Celso Furtado num livro pouco lido A construção interrompida (1993) escreveu com acerto:”O tempo histórico se acelera e a contagem desse tempo se faz contra nós. Trata-se de saber se temos um futuro como nação que conta na construção do devenir humano. Ou se prevalecerão as forças que se empenham em interromper o nosso processo histórico de formação de um Estado-nação” (Paz e Terra, Rio 1993, 35).
Aqui reside a verdadeira questão: queremos prolongar a dependência daquelas forças nacionais e mundiais que sempre nos mantiverem alinhados e sócios menores de seu projeto ou queremos completar a invenção do Brasil como nação soberana que tem muito que contribuir para atual crise ecológico-social do mundo?
Se por um lado não podemos nos privar de algumas críticas ao governo do PT, mas críticas construtivas, por outro, seria faltar à verdade se não reconhecêssemos os avanços significativos sob os governos do Partido dos Trabalhadores.
A inclusão social realizada e as políticas sociais benéficas para aqueles milhões que sempre estiveram à margem, possuem uma magnitude histórica cujo significado ainda não acabamos de avaliar, especialmente se nos confrontarmos com as fases históricas anteriores, hegemonizadas pelas elites tradicionais que sempre detiveram o poder de Estado.
Surgiu um estranho ódio contra o PT em muitos âmbitos da sociedade: suspeito que esse ódio é porque as políticas públicas permitiram aos pobres usarem o avião e visitarem seus parentes no nordeste, que conseguiram comprar seu carrinho e entrar num shopping moderno. O lugar deles, dizem, não é no avião mas permanecer lá na periferia, pois esse é seu lugar. Mas eles foram integrados na sociedade e em seus benefícios.

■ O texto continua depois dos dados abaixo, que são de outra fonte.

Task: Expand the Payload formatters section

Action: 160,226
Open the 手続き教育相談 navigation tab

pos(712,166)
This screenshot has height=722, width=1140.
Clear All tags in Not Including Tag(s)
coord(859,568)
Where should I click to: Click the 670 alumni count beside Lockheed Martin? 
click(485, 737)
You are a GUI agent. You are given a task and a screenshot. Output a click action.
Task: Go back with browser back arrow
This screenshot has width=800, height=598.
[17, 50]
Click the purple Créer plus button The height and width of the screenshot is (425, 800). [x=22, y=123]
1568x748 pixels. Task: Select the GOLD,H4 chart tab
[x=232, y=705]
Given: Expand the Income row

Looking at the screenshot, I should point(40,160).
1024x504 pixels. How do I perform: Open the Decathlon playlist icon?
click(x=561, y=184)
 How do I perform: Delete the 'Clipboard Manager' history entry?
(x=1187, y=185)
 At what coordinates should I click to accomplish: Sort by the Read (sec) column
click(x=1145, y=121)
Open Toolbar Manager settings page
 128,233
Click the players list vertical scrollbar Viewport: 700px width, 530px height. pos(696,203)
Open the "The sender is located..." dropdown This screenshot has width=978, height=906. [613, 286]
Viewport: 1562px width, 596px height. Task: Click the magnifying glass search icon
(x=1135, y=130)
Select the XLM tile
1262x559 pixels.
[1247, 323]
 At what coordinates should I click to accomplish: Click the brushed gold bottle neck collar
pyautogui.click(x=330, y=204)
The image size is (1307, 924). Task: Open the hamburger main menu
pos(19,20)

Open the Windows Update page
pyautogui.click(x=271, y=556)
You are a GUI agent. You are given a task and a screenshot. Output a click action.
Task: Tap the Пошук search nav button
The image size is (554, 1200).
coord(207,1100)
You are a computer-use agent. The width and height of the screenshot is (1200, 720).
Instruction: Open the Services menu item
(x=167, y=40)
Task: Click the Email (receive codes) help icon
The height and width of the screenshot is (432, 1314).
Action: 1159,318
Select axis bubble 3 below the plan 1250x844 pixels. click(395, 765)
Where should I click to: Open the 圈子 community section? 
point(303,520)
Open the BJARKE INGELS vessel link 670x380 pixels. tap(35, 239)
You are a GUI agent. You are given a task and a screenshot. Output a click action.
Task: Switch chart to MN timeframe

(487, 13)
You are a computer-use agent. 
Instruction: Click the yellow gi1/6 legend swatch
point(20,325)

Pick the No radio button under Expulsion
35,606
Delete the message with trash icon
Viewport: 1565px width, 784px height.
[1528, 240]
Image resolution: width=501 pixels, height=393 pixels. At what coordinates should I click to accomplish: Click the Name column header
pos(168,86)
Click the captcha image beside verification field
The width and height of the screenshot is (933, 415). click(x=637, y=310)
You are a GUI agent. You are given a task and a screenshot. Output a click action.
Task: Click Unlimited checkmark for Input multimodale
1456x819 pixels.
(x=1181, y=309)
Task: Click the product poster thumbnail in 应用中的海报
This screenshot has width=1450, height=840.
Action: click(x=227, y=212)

Devemos aproveitar as oportunidades que os países centrais em profunda crise nos propiciam: reafirmar nossa autonomia e garantindo nosso futuro autônomo mas relacionado com a totalidade do mundo ou desperdiçá-las e vivermos atrelados ao destino sempre decidido por eles que nos querem condenar a sermos apenas os fornecedores dos produtos in natura que lhes faltam e assim voltam a nos recolonizar.
Não podemos aceitar esta estranha divisão internacional do trabalho. Temos que retomar o sonho de alguns de nossos melhores analistas do quilate de Darcy Ribeiro e de Celso Furtado entre outros que propuseram uma reinvenção ou refundação do Brasil sobre bases nossas, gestadas pelo nosso ensaio civilizatório tão enaltecido mundialmente.
Este é o desafio lançado aos candidatos à mais alta instância de poder no país.
Não vejo figura melhor para seguir nesta reconstrução a partir de baixo, com uma democracia representativa e participativa, com os seus conselhos e movimentos populares opinando e ajudando a formular caminhos que nos levem para frente e para o alto do que a atual Presidenta Dilma.
A situação é urgente pois, como advertia, pesaroso, Celso Furtado: “tudo aponta para a inviabilização do país como projeto nacional” (op.cit. 35).
Nós não queremos aceitar como fatal esta severa advertência. Não devemos reconhecer as derrotas sem antes dar as batalhas como nos ensinava Dom Quixote em sua gaia sabedoria.
Essa batalha será decidida dia 5 de outubro. Que os bons espíritos guiem os rumos de nosso país.